The resulting MS/MS data were analyzed with the Bioanalyst Software (Applied Biosystems, Foster City, CA, USA) and the integrated Mascot script. Peak lists were compared with the SwissProt database using the Mascot search engine (Matrix Science, London, UK). Peptide mixtures that yielded a Mowse score of at least 59 were regarded as positive identifications.

Immunohistochemistry

Sections (25 μm thick) were cut on a freezing microtome and processed for immunohistochemistry as free-floating material, as previously described (Florian et al, 2008). Briefly, after incubation with blocking solutions containing 3% donkey serum/10 mmol/L PBS/0.3% Tween 20, tissue sections were exposed overnight at 4 °C either to mouse anti-NeuN (1:1000, Millipore, Schwalbach, Germany) or to rabbit polyclonal antibody to ANXA1 (1: 200, Santa Cruz) diluted in PBS containing 3% normal donkey serum and 0.3% Tween 20. After extensive washing in PBS containing 0.3% Tween, sections were incubated overnight at 4 °C with biotinylated donkey anti-mouse IgG or donkey anti-guinea pig IgG (Jackson ImmunoResearch Laboratories) diluted 1:4000 in PBS containing 1% normal donkey serum and 0.3% Tween 20. After washing in PBS, sections were incubated for 4 hours at room temperature in ABC Elite reagent (Vectastain Elite Kit, Vector, Linaris, Wertheim, Germany) diluted 1:100 in PBS containing 0.3% Tween 20. The antibody complex was then visualized with 0.025% 3′,3′ diaminobenzidine and 0.005% hydrogen peroxide in 100 mmol/L Tris buffer (pH 7.5).

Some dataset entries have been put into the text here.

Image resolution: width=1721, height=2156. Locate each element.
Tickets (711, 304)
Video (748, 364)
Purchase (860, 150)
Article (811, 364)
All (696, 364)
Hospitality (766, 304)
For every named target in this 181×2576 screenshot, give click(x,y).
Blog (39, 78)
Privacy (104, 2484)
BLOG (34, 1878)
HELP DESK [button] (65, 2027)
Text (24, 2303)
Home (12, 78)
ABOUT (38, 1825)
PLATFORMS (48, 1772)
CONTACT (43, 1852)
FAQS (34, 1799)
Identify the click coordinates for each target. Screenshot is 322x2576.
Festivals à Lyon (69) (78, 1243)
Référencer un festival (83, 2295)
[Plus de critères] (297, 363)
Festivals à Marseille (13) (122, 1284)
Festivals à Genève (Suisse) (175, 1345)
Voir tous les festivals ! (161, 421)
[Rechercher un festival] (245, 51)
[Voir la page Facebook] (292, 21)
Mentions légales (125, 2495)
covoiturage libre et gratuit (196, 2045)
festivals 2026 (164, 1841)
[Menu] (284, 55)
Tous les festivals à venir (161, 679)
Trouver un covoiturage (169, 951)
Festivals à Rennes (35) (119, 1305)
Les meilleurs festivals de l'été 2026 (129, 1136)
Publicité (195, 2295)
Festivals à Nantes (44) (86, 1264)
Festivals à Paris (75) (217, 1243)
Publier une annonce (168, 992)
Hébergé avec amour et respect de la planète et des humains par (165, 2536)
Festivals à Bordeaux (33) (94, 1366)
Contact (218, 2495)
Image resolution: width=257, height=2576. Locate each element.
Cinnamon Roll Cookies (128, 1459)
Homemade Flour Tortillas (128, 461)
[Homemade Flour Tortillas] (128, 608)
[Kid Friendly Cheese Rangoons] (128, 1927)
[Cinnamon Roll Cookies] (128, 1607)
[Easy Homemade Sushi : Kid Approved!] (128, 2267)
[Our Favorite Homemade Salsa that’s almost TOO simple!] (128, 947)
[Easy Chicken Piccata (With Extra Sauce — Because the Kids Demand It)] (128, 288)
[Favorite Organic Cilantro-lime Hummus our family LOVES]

Cellular Phenotyping by Immunofluorescence

For phenotyping, sections were blocked and incubated overnight at 4 °C with the following antibodies: rabbit polyclonal antibody raised against amino acids 235 to 299 of annexin I of human origin (H65) (1:100 dilution, Santa Cruz); goat anti-annexin A1 (1:100 dilution, Santa Cruz), mouse anti-ED1-FITC, a marker for macrophages (1:100, Serotec, Duesseldorf, Germany); rabbit anti-PMN-FITC (1:500; BD Pharmingen, Heidelberg, Germany); or mouse anti-rat CD11b (1:100; Serotec). Cells were visualized by adding Cy2-conjugated donkey anti-rabbit IgG (H+L) (1:4000), Cy5-conjugated donkey anti-goat IgG (H+L) (1:4000), or Cy5-conjugated donkey anti-mouse IgG (H+L) (1:3000). Fluorescence signal was assessed on a Leica confocal microscope TCS SP5 as described previously (Popa-Wagner et al, 2010).

Statistical Analysis

The main effect of treatment (hypothermia) was evaluated by using the Mann–Whitney U test. The level of significance (two-tailed threshold) was set at P≤0.05. Data are presented as means s.e.m. for the EEG data and as mean±s.d. for all other data, as indicated for each figure.

Post-Stroke Hypothermia

Exposure of aged rats to an atmosphere containing a low dose of H₂S after stroke led to a gradual decrease in whole-body temperature, which stabilized at 31±0 5 °C after 8 hours (Figure 1B, filled circles). After 48 hours, the animals were returned to normal atmospheric conditions. The animals recovered within minutes and did not show any signs of neurological or physiological deficits related to the H₂S-induced hypothermia.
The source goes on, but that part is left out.